# WHAT YOU SHOULD DO
Return every line below exactly, without dropping any.
------ EXERCISE INPUT ------
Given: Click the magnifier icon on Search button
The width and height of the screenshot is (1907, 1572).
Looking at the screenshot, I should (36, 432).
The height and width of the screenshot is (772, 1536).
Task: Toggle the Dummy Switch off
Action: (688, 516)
------
# ANSWER TO THE PROBLEM
Given: Click the magnifier icon on Search button
The width and height of the screenshot is (1907, 1572).
Looking at the screenshot, I should (36, 432).
The height and width of the screenshot is (772, 1536).
Task: Toggle the Dummy Switch off
Action: (688, 516)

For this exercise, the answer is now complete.